Directions
Starting at the first line of the material and ending after the line that contains "Забули пароль? (328, 38)", rewrite every line, including the requests, with each answer coordinate multiplied by 1.35 and rounded to a whole number, halves rounded up. Leave all other numbers unchanged.

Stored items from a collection
:::::
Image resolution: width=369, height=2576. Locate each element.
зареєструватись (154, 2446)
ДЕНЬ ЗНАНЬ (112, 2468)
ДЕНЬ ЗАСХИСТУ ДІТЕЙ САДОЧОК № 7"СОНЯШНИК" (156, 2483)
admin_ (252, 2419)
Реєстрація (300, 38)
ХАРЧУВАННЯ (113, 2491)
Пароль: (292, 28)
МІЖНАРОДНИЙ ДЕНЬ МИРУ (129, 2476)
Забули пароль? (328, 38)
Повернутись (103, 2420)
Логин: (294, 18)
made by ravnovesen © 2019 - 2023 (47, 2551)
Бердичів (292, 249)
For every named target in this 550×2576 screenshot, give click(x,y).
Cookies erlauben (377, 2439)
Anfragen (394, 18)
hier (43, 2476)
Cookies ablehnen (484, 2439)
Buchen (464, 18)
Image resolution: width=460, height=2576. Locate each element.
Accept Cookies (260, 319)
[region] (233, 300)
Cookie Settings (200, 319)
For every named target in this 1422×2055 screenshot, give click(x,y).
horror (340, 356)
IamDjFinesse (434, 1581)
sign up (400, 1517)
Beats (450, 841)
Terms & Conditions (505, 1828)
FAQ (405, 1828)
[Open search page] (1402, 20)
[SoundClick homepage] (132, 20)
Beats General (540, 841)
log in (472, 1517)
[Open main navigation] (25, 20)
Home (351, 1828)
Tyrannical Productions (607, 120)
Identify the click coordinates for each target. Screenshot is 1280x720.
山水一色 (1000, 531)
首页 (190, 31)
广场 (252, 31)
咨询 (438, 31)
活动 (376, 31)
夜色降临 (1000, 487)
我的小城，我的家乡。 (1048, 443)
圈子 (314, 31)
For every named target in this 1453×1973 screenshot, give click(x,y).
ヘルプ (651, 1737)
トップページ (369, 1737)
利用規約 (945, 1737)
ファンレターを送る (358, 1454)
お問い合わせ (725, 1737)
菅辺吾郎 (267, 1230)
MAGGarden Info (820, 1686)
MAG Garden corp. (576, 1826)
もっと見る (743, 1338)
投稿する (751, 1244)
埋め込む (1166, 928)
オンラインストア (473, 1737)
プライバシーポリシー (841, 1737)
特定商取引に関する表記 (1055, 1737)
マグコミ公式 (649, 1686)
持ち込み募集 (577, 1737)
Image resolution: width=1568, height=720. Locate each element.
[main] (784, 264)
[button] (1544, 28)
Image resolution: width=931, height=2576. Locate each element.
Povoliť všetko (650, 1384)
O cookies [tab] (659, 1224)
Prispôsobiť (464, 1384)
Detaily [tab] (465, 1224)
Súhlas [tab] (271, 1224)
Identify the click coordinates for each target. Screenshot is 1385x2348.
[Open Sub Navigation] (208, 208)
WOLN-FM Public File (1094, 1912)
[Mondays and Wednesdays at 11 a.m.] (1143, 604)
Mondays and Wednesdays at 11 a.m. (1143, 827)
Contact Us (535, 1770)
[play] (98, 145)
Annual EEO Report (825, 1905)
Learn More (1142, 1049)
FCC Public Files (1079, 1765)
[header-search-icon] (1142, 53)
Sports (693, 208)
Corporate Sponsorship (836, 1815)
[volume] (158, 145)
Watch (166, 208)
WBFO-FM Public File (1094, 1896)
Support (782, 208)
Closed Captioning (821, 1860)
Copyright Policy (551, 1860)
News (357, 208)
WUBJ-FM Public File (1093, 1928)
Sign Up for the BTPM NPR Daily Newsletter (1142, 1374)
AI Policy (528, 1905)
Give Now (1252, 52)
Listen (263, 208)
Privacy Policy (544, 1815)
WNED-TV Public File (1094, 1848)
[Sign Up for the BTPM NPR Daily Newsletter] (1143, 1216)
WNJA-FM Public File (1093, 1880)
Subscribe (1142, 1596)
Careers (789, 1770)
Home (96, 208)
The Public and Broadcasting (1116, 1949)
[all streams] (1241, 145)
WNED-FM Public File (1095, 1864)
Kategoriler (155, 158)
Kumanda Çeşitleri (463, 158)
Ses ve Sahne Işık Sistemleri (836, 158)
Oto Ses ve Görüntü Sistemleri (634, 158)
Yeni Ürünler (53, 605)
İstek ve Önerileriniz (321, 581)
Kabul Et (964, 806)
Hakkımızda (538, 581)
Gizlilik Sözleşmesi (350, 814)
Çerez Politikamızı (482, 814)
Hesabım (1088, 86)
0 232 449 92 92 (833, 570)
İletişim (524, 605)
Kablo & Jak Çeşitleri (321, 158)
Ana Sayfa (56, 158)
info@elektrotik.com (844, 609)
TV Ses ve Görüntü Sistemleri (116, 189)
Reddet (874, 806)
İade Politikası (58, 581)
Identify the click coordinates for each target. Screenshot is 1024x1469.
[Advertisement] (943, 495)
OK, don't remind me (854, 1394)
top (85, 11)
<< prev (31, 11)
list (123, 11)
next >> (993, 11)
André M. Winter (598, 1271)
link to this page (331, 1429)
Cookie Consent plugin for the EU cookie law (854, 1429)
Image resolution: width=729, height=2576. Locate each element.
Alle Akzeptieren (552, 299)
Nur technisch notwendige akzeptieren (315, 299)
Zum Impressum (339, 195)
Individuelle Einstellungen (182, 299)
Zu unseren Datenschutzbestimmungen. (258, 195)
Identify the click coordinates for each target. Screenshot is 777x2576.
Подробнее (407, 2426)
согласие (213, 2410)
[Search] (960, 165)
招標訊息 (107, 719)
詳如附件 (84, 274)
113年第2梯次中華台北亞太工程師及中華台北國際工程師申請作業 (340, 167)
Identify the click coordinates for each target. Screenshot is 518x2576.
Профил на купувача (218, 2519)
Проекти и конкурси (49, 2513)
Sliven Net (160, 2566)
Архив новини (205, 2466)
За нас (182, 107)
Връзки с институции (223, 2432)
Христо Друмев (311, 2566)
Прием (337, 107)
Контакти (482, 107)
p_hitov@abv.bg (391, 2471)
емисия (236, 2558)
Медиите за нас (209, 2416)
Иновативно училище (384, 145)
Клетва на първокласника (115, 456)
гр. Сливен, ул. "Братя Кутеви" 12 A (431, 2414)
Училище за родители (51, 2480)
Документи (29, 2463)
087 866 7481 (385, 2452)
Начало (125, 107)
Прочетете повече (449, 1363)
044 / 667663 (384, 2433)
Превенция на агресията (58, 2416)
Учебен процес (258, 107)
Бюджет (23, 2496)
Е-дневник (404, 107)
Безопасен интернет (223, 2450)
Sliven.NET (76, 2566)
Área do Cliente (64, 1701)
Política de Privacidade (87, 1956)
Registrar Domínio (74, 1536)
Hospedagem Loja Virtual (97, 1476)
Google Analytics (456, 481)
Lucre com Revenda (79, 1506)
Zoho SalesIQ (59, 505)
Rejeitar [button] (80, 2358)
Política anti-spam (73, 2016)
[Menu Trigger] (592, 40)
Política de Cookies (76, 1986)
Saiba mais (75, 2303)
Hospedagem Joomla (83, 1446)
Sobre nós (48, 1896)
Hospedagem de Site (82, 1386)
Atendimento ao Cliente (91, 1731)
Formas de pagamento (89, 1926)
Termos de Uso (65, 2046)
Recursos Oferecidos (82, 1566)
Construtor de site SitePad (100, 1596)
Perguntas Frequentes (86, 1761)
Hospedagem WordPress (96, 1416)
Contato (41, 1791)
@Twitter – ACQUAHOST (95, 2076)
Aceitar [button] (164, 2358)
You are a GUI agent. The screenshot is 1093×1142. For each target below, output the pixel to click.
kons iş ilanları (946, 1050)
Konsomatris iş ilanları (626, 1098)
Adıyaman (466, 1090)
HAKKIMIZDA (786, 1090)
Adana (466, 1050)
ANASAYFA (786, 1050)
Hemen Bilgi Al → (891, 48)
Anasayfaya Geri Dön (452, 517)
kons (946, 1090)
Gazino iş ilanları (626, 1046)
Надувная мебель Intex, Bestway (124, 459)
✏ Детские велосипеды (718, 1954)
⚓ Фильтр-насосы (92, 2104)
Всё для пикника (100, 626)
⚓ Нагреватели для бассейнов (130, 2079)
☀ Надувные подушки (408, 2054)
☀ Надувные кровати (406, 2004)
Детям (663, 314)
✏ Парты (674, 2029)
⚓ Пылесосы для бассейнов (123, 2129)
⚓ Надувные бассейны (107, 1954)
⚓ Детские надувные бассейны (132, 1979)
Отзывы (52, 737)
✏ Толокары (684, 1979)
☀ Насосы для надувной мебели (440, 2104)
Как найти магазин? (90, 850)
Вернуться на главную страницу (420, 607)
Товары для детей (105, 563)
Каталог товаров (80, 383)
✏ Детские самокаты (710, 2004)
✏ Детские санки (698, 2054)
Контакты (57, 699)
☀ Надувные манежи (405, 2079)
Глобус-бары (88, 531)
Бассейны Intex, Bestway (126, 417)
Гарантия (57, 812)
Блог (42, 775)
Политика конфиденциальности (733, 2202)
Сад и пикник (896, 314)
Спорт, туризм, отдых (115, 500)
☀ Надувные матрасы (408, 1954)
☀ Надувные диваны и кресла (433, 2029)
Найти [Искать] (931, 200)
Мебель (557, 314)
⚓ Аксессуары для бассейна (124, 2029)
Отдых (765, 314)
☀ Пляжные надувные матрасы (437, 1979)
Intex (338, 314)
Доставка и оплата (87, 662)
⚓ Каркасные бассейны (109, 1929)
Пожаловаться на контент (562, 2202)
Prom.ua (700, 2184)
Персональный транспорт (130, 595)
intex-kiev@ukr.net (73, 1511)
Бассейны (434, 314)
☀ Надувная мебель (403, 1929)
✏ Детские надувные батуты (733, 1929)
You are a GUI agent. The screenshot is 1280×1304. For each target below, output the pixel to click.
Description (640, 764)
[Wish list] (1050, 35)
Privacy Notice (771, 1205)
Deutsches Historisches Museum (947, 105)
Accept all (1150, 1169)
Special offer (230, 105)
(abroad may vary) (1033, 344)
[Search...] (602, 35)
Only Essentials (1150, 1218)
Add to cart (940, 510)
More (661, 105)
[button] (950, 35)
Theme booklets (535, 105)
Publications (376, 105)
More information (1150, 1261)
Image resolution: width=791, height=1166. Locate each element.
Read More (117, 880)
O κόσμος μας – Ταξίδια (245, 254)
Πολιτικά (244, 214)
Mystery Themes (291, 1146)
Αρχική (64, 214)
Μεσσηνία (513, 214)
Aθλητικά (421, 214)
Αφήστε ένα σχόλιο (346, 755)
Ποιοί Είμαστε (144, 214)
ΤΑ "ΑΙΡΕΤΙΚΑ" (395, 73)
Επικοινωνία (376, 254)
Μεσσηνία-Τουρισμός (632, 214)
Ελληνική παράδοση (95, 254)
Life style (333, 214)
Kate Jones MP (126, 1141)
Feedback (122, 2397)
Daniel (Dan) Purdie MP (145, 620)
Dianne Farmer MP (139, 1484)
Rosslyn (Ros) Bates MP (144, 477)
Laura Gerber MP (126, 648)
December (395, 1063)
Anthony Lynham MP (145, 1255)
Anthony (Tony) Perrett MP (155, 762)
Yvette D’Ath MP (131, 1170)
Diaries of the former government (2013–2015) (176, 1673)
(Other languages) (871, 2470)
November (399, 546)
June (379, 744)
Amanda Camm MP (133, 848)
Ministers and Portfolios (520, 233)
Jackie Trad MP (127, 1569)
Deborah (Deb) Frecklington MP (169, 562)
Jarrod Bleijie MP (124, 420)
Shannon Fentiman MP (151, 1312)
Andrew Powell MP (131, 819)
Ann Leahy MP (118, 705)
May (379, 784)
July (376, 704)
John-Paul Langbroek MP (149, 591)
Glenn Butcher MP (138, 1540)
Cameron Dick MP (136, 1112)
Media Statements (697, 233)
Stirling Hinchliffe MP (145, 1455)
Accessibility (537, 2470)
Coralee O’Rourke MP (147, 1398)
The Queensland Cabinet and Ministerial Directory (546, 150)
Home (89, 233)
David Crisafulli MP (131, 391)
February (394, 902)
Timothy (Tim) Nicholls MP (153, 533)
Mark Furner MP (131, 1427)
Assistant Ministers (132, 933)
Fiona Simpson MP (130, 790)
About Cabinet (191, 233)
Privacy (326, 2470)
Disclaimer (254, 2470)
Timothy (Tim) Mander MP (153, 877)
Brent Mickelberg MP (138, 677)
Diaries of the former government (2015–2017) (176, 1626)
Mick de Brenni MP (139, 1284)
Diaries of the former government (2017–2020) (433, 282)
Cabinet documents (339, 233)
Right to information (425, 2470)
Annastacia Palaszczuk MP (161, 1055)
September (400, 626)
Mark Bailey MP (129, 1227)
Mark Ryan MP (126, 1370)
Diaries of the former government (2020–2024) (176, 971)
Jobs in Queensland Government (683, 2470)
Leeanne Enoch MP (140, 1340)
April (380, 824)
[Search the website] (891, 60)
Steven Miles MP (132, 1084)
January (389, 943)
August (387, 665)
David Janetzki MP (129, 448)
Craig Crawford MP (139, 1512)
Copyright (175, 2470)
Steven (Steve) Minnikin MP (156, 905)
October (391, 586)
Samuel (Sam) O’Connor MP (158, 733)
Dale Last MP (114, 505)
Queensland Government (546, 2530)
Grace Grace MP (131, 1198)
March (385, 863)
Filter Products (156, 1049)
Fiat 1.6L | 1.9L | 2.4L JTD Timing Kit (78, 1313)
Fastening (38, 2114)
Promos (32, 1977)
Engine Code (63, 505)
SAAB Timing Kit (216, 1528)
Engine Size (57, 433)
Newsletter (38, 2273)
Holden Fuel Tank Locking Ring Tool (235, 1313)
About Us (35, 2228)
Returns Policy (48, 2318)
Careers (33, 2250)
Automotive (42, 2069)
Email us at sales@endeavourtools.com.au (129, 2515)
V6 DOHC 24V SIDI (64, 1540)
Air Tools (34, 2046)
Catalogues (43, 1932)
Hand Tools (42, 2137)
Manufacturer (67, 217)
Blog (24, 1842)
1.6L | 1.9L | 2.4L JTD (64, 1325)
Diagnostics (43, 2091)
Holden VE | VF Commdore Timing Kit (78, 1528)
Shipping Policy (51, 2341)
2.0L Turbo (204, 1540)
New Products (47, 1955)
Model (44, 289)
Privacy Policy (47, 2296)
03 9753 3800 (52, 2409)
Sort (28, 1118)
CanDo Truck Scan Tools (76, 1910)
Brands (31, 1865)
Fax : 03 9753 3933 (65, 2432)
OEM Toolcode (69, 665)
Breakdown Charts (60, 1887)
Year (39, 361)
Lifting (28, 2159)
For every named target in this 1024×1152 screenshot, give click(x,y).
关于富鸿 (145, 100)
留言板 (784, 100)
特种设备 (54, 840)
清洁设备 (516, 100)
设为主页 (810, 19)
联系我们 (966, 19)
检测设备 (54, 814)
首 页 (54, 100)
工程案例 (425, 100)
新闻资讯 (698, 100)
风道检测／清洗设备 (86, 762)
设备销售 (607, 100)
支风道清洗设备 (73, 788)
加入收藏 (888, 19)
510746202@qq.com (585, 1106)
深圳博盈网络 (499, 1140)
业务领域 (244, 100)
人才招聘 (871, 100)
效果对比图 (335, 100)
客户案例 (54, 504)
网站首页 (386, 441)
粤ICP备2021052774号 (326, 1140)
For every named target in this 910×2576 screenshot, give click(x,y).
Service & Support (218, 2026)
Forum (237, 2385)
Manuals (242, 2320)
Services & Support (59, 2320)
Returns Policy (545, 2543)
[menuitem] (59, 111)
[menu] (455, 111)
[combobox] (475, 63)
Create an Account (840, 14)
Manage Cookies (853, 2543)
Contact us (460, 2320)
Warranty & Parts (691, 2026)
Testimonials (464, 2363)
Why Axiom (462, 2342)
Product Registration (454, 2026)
:::::
Solution to the problem
Image resolution: width=369, height=2576. Locate each element.
зареєструватись (208, 3302)
ДЕНЬ ЗНАНЬ (151, 3332)
ДЕНЬ ЗАСХИСТУ ДІТЕЙ САДОЧОК № 7"СОНЯШНИК" (211, 3352)
admin_ (340, 3266)
Реєстрація (405, 51)
ХАРЧУВАННЯ (153, 3363)
Пароль: (394, 38)
МІЖНАРОДНИЙ ДЕНЬ МИРУ (174, 3343)
Забули пароль? (443, 51)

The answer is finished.